But if an employer wrongfully terminates an employee trained in specialized skills and it is only the employer ought establishment that that skill could be used in a whole country, in my opinion, the employer to have foreseen as a probable consequence of his action that it will take some time for the dismissed employee to find alternative employment. This view cannot be said to be an extension of the rule in Hadley V. Baxendale (1854) 9 Exch. 341; (1843 – 1860) All E. R. Rep. 461. On the contrary, it is, in my humble opinion, an application of it.
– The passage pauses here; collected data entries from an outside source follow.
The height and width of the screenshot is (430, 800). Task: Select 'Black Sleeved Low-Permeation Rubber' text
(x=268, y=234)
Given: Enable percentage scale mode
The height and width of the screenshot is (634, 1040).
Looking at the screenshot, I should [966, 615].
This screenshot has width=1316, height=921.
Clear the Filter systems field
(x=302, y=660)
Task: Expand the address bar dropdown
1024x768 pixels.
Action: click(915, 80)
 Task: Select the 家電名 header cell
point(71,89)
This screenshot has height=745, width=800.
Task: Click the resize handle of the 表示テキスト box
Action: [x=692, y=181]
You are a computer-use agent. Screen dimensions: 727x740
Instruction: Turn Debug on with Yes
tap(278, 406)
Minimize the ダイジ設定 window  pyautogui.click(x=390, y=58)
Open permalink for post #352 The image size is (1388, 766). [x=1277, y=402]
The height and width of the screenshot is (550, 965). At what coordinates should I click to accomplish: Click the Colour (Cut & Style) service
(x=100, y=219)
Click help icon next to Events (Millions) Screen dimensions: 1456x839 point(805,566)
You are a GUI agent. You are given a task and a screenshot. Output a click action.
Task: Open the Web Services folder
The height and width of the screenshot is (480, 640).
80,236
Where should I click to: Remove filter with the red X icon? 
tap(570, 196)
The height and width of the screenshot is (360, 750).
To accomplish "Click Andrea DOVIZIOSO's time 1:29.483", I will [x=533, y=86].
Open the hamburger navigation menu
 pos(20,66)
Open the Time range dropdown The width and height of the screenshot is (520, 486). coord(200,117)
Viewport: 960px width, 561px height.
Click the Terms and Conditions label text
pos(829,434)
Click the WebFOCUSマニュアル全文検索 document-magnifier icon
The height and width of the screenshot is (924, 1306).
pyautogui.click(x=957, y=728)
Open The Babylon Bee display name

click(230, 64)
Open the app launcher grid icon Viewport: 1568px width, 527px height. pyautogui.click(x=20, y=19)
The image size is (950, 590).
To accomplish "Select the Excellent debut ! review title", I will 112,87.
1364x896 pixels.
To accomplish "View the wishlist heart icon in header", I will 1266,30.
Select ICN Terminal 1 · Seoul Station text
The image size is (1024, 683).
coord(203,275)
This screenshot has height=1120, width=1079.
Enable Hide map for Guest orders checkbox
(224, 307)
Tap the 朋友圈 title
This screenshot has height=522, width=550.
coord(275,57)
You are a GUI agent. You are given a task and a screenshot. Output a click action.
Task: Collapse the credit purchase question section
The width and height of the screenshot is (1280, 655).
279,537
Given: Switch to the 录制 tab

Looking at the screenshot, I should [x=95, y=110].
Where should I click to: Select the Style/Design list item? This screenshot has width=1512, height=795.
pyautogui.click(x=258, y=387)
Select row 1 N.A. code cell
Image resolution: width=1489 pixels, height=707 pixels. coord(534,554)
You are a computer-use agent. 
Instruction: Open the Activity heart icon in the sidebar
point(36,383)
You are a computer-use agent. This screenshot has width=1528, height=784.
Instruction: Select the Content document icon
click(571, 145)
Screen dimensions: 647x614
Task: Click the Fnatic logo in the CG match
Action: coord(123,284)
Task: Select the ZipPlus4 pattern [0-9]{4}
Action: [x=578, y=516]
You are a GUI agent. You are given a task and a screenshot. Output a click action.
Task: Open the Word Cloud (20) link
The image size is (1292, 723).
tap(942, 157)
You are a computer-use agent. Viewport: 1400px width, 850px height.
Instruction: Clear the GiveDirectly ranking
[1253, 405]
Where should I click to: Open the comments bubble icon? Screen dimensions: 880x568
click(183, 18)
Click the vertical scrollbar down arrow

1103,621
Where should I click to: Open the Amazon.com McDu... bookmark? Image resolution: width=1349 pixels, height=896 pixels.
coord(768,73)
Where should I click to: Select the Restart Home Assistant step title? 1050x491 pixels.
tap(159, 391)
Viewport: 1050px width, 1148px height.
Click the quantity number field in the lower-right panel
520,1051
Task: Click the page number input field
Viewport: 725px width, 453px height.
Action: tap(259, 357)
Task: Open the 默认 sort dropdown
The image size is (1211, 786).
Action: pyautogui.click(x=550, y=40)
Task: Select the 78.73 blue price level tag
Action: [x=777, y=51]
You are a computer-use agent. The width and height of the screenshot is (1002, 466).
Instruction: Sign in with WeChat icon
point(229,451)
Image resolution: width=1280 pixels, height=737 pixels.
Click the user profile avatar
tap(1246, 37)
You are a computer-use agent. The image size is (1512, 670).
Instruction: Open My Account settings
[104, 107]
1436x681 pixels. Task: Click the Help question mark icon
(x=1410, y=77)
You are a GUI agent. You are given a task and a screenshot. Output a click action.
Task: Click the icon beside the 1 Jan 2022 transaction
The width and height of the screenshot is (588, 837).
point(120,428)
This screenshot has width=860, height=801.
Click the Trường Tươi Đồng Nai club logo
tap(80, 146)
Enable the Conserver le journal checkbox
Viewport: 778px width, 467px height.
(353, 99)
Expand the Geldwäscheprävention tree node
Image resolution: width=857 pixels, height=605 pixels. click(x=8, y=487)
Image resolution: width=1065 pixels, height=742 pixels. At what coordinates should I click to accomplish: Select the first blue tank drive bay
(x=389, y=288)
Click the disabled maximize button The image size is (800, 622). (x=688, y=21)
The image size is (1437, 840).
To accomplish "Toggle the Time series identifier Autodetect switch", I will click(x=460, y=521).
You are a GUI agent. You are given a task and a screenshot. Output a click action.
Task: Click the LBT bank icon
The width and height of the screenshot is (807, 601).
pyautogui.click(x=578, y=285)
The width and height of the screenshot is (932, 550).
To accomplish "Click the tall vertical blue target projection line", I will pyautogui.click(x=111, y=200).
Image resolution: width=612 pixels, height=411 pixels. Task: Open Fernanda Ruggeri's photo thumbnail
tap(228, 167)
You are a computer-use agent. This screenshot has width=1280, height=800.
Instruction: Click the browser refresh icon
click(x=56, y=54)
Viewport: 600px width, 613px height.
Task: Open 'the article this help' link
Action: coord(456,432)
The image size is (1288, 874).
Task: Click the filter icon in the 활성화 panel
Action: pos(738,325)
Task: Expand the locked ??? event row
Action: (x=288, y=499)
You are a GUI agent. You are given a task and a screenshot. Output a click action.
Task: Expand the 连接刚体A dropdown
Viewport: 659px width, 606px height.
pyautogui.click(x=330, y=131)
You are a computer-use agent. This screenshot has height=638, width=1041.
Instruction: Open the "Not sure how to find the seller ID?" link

The rule as laid down by the Court of Exchequer in that case state inter alia:-

                             ‘’Where two parties have made a contract which one of them has broken the damages

                                which the other party ought to receive in respect of such breach of contract

                              Should be such as my fairly and reasonably be considered as either arising naturally

                              i. e. according to the usual course of things, from such breach of contract itself, or such

                              as may reasonably be supposed to have been in the contemplation of both parties at

                              the time they made the contract as a probable result of the breach of it.’’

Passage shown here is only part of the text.